Assembly theory, as presented by Lee Cronin (1), aims to describe a process that could accelerate evolution, through conceiving of biological complexity as a function of its derivation through algorithmic processes rather than its current state, which is unfathomable in size, and seems impossible to have occurred through random processes. The aim is to demonstrate that evolutionary steps are smaller and more probable than previously conceived.

An analogy given in paper by Hector Zenil (2) is writing the number pi to many decimal places. It would be impossible to arrive at this number by randomly typing digits even seemingly an infinite number of times as the number of incorrect combinations is astronomical. However, a computer programme which produces pi to millions of digits could be based on a programme which has several hundred of digits. The computer programme itself could be represented as a string of digits. So, if you are still in the business of typing out random numbers you would be more likely to arrive at the programme that can produce pi to millions of digits than pi to a million digits, improbable though it still is. The idea is that is still a random process, with bits having the tendency to stick to one another through chemical bonds which can be formed and broken, with environmental selection being the only guiding hand. Off course in the prior analogy a computer programme that produces pi, requires a computer, a language, and a memory space.

In essence this is an example of a data compression process; something which is widely utilised in data storage to preserve precious memory space.

Human DNA contains a huge amount of data, about 3.2 billion base pairs or 6.2 billion bits of binary code as DNA is constructed form 4 different bases, or less than one gigabyte of data. By comparison Microsoft windows might take about 40 GB of data on your hard drive. It is remarkable that the most complicated thing that we know- us, can be coded for a by a fraction of the data that is used to code Microsoft Windows.

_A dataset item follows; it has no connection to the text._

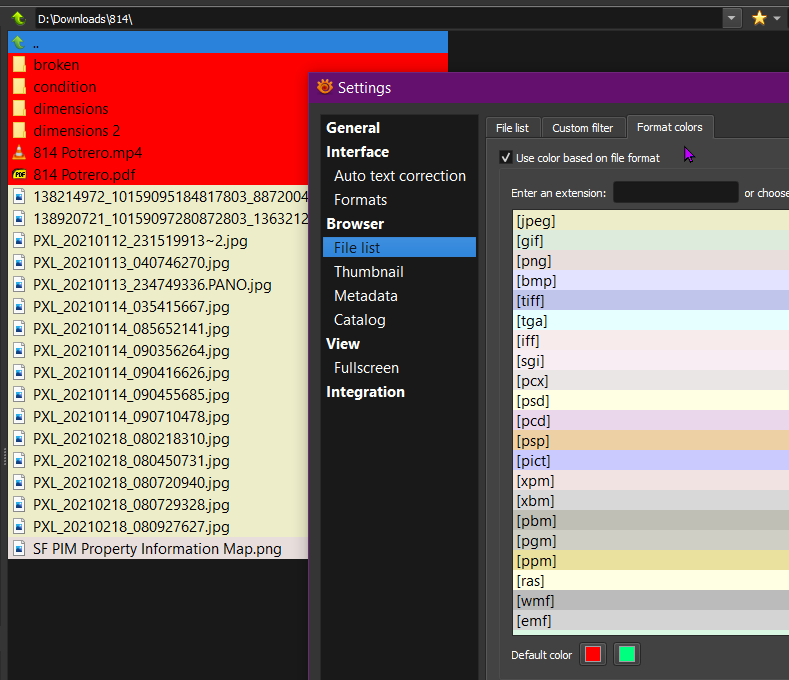
Task: Select Thumbnail in the Browser settings
Action: tap(369, 272)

Either we are not that complicated- which seems unlikely; there is some data compression at play that is beyond the likes of which we are capable of engineering; or there is data storage outside of the genome. The latter is possible as DNA has no potential to propagate outside of a cell though it is quite environmentally resilient, hence the role that DNA evidence has come to play in resolving some crimes.

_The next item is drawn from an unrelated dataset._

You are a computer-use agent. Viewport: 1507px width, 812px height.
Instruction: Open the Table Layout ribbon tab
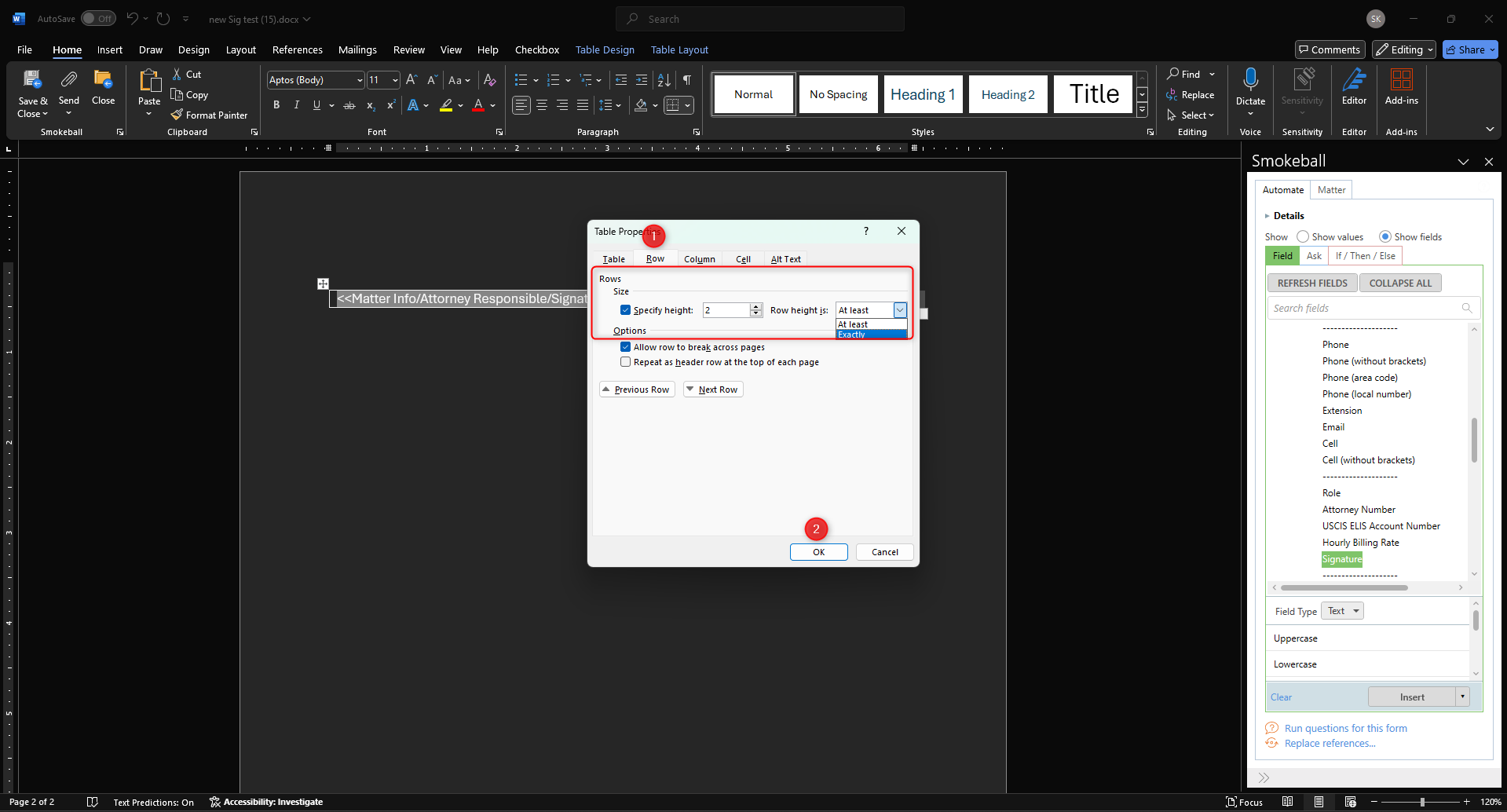point(679,49)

The question remains what information is stored outside of the DNA within a cell. A single cell is both the most advanced factory, the most advanced biochemistry lab and the most sophisticated computational machine that we have ever seen. It is possible that the DNA is not the sum total of all the instructions to create a living organism but all the instructions to create a unique organism., i.e., it contains the information for our variability but not all the instructions to create a living organism. As the DNA is functionless without a cell then some of the information to create the cell could be taken for granted as that information is inherent by virtue of the cell being alive, even if it were not written down in the DNA.

The Cronin paper is certainly not without its controversies. The idea of its application as a general theory of evolution, from single molecules all the way to fully fledged organisms seems overblown, and several scientists have asserted that the paper lacks credence to prior studies which invoked very similar or identical concepts.

Anyhow, increasing our understanding of cellular processes remains one of the greatest scientific goals, and one that is likely to yield enormous practical applications. It is likely given the complexity and challenges that lie ahead that multidisciplinary teams from many fields will need to collaborate in future projects.

 

References

1) Sharma, A., Czégel, D., Lachmann, M. et al. Assemblytheory explains and quantifies selection and evolution. Nature 622, 321–328(2023)

2) Hernandez-Orozco S, Kiani NA, Zenil H. 2018 Algorithmicallyprobable mutations Reproduce aspects of evolution, such as convergence rate,genetic memory and modularity. R. Soc. open sci. 5: 180399.